Investigators from the UCLA Department of Urology, in the Urology Research Laboratory at LABioMed Harbor/UCLA (URL) is studying the molecular and cellular mechanisms underlying the development of the Peyronie's disease plaque in the penis. This occurs by a process named "fibrosis" (an excessive deposition of collagen fibers) in a penile tissue, the tunica albuginea. The URL group is interested in Peyronie's disease not just because of its burden on the quality of life of patients and their partners, but also because it is an excellent model for fibrotic conditions in other tissues.

These investigations have shown in experimental rat models and cell cultures that a blood clotting protein, possibly released after a minitrauma to the penile tissue leads to the release of a cascade of fibrotic factors. These are fibrin, TGF beta, PAI-1, and oxidative agents that cause considerable collagen deposition, in part through the persistence of cells named myofibroblasts. These cells are important for normal wound healing but disappear after the process is completed. In contrast, myofibroblasts accumulate in the Peyronie's plaque, confirming the prevalent view that it is in fact a sort of scar tissue. It was also found that stem cells able to form other cells are present in the normal tunica albuginea. They may become activated in Peyronie's disease by some of the fibrotic factors to form more myofibroblasts and even bone tissue (that is found in some plaques).

An important finding of the URL laboratory is that the injured penile tissue tries to defend itself from the progressive fibrosis by several mechanisms. One is by increasing an enzyme that makes nitric oxide, named inducible nitric oxide synthase (iNOS). Nitric oxide in turn increases another compound named cGMP. Low levels of both agents during short periods act as mediators of penile erection during sexual stimulation or at sleep. However, when levels are maintained higher for long period they act as antifibrotic agents by inhibiting the formation of myofibroblasts and the accumulation of collagen. Obviously, the growth of the plaque would depend on the balance between fibrotic and antifibrotic factors in the tissue.

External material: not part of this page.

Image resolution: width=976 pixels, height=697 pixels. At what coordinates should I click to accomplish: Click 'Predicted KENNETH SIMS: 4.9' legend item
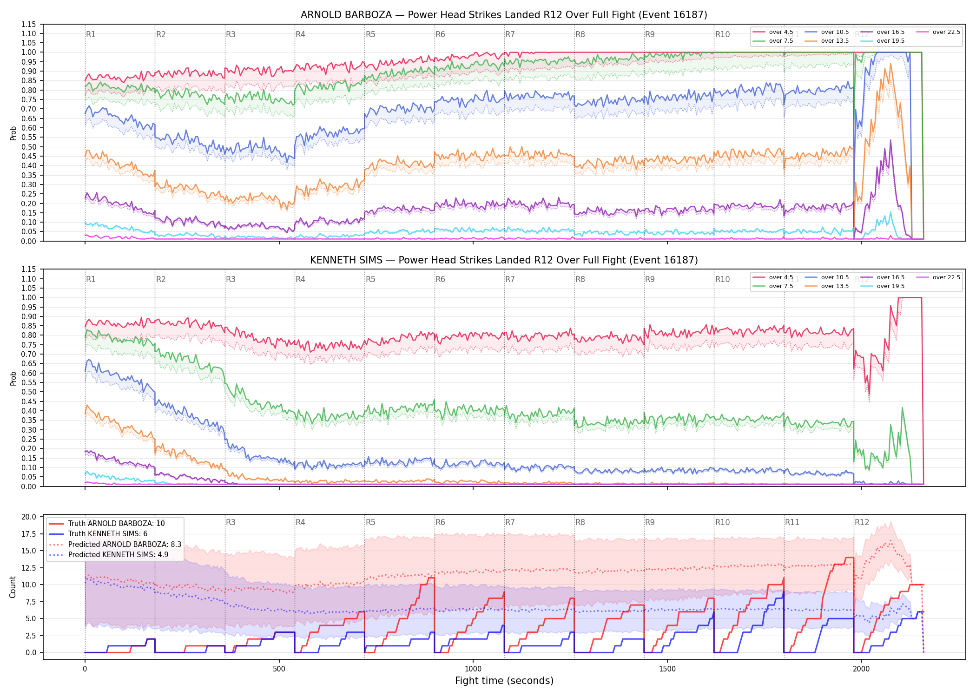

The discovery of one of the endogenous antifibrotic mechanisms in Peyronie's disease led to the demonstration in the rat model that continuous long-term administration of drugs that increase cGMP, or iNOS given by gene therapy, not only prevented the development of the plaque but even reduced it partially once it was formed. Similar effects were obtained in this model by counteracting another member of the TGF beta family, named myostatin, these are potential therapeutic approaches, but they need confirmation and extensive experimentation in several animal models before translating them to the clinic.